[BUG] Male records are retained when filtering `type_comp == 'Onbekend'` in countEmbryos()
mvarewyck opened this issue · 2 comments
Describe the bug
When filtering the data within countEmbryos()
there is a bug retaining some records that have type_comp == 'Onbekend'
and geslacht_comp == "Mannelijk"
. Issue only occurs for the records with unknown type as we filter on the female types otherwise.
To Reproduce
library(reportingGrofwild)
ecoData <- loadRawData(type = "eco")
plotData <- countEmbryos(data = ecoData[ecoData$wildsoort == "Damhert", ], type = "Onbekend")$data
sum(plotData$Freq)
# [1] 19
filterData <- ecoData[ecoData$type_comp == "Onbekend" & ecoData$wildsoort == "Damhert", ]
nrow(filterData)
# [1] 19
table(filterData$geslacht_comp)
#
# Vrouwelijk Mannelijk Onbekend
# 8 1 10
Expected behavior
Exclude the male species within countEmbryos()
Git SHA (after 0.3.1)
#7568c97e249da29bc34f3581c2c549d45a14777f
@SanderDevisscher How do we exclude the males? The question is mostly about records which have unknown type_comp
. For the other types we automatically select the females.

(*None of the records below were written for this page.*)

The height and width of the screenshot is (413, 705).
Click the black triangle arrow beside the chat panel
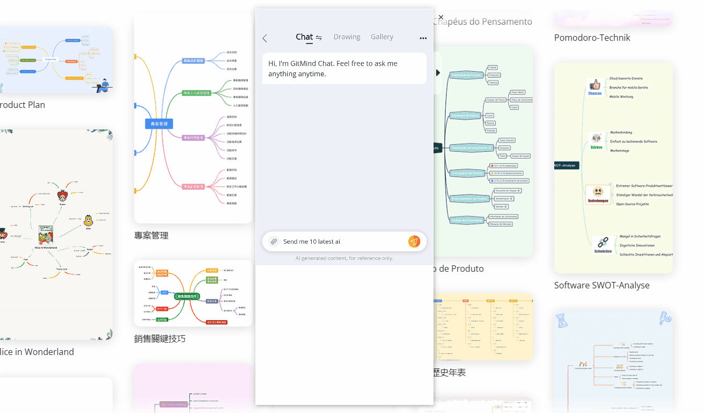(438, 73)
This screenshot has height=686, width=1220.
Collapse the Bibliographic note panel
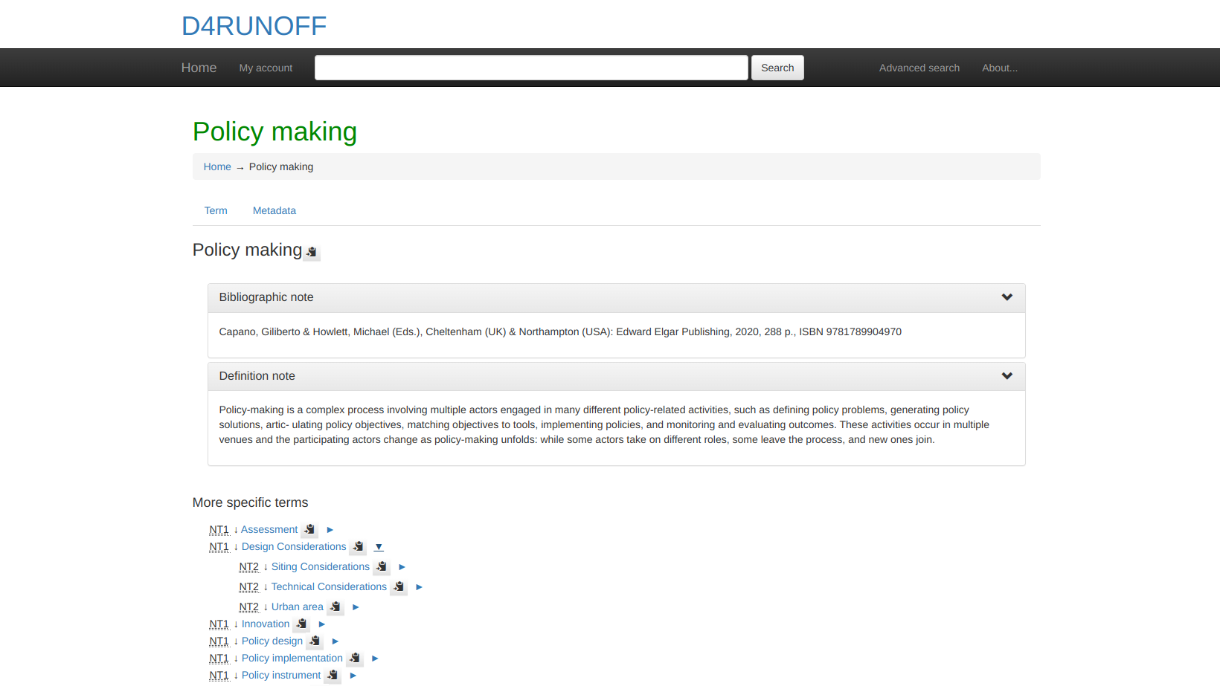[x=1007, y=297]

(1) retain records with geslacht_comp != "mannelijk"
-> there can still be records retained that have gender unkown and are actually males. So we might have too many records with type_comp onbekend in the countEmbryos plot
ecoData <- loadRawData(type = "eco")
allSpecies <- unique(ecoData$wildsoort)
sapply(allSpecies, function(iSpecies) {
filterData <- ecoData[ecoData$type_comp == "Onbekend" &
ecoData$wildsoort == iSpecies &
ecoData$geslacht_comp != "Mannelijk", ]
table(filterData$geslacht_comp)
})
# Wild zwijn Edelhert Damhert Ree
# Vrouwelijk 28 0 8 133
# Mannelijk 0 0 0 0
# Onbekend 615 1 10 873
(2) retain records with geslacht_comp == "vrouwelijk"
-> we exclude way too many records, because there are many records with unknown gender that still have known type
> table(droplevels(ecoData$type_comp[ecoData$geslacht_comp == "Onbekend"]))
Smalree Jaarlingbok Reegeit Reebok Onbekend
10 6 166 58 1499
(3) exclude records with geslacht_comp == "mannelijk" OR (geslacht_comp == "unknown" & type_comp == "unknown"
. We might have excluded some female records. so too little records with type_comp unknown in the countEmbryos plot
So I think the decision is between (1) and (3) depending on whether you want to retain or exclude the ones for which you don't know gender AND type. Or do I miss sth?
I would go for the 3rd option. Explicit male individuals and fully unknown (no sex & no type) should be excluded.
Option 2 indicates we need to add some logic to check whether these are in fact correct and ifso reverse engineer the sex based on the type in the Backoffice.